The bulletin includes draft customer talking points. The "why" section states the shortage affects all automakers, not just Nissan. From The Drive's reporting, the full text reads:

"We are writing to provide an important update regarding the availability of engine oil products across the Nissan network in the U.S. Due to ongoing global supply constraints impacting key raw materials and refining inputs due to the Middle East Conflict, we have been advised of reduced production capacity for most lubricant products. As a result, Nissan will be implementing the following adjustments, effective May 1, 2026. Allocation of Nissan Genuine Oil (including Mobil and Mobil 1 variants) will be constrained and managed at a 55% YoY level based on gallons purchased."

The Nissan spokesperson told The Drive that while the bulletin is real, it was never distributed to Nissan's dealer network. The May 1 effective date has come and gone without the memo being sent.

Source: The Drive, "Second Automaker Sounds Alarm Over Dwindling Motor Oil Stock [UPDATE]" (May 14, 2026)

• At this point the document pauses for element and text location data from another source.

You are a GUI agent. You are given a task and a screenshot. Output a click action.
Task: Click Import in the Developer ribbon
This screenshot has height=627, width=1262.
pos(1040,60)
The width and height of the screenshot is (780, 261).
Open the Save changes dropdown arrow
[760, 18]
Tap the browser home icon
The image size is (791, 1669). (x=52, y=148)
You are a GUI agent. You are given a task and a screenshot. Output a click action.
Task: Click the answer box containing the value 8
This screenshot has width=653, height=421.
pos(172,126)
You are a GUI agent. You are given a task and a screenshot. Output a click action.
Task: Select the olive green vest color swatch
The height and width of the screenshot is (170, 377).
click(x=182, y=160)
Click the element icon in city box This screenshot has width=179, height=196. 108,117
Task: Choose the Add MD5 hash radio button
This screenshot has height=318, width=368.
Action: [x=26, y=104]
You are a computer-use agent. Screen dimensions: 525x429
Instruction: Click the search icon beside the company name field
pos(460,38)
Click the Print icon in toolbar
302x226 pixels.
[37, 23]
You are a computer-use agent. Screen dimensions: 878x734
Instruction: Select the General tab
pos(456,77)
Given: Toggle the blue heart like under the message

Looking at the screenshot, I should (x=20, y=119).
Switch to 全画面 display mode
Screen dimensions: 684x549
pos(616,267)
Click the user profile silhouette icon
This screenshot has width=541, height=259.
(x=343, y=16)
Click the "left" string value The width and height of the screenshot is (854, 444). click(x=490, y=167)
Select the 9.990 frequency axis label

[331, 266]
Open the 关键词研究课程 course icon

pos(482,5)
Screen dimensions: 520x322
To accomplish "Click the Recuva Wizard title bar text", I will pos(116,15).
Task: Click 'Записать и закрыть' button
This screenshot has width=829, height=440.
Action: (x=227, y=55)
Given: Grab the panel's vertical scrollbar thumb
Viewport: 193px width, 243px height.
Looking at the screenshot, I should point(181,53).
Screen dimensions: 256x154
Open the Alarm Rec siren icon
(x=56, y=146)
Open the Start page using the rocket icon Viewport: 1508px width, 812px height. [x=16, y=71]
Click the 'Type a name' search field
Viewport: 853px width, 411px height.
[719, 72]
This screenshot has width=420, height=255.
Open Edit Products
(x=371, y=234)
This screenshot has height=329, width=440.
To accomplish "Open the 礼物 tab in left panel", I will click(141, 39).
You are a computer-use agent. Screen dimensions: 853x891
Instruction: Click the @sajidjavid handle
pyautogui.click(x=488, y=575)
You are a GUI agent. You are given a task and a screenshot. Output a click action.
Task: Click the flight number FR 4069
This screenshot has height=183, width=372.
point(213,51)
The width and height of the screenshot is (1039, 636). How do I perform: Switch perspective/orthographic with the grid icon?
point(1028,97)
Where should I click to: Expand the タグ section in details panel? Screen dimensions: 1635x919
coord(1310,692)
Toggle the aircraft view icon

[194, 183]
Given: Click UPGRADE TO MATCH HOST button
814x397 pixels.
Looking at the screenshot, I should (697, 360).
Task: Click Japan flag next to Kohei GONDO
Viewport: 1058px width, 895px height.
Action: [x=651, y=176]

Toyota: Substitution Guidelines, Unconfirmed

The Drive reported on May 14 that Toyota may have sent a service bulletin warning of a shortage of 0W-8 and 0W-16 oils. The bulletin, allegedly from Toyota and its supplier ExxonMobil, instructs dealers to use substitution guidelines, substituting heavier oil weights one day per week for 0W-8 and one day every other week for 0W-16.

Toyota has not confirmed the bulletin's authenticity. The Drive reached out to a Toyota spokesperson; as of publication time, Toyota had not responded. Based on comparisons to other known Toyota bulletins, The Drive assessed the document appears genuine. The substitutions are allowed for one service interval only, not a permanent fix.

Two of the world's largest automakers drafting rationing plans within days of each other is not a coincidence. It is a supply chain signal.

Source: The Drive, "Alleged Toyota Service Bulletin Warns of Looming Motor Oil Shortage" (May 14, 2026)

Why Motor Oil Specifically?

Motor oil is not pumped out of the ground and poured into a bottle. Modern synthetic passenger car motor oils (the kind required by nearly every car built in the last 15 years) require high purity Group III base oils. Group III base oils are the raw ingredient that makes synthetic oil synthetic.

The United States is a net importer of Group III base oils. Domestic production covers only 30% to 50% of demand.

JobbersWorld reported in March 2026, using U.S. Census Bureau and Global Trade Tracker data, that Middle Eastern sources (primarily Qatar, the UAE, and Bahrain) supplied more than 40% of total U.S. Group III supply for three consecutive years. In January 2026, that share climbed to approximately 55%.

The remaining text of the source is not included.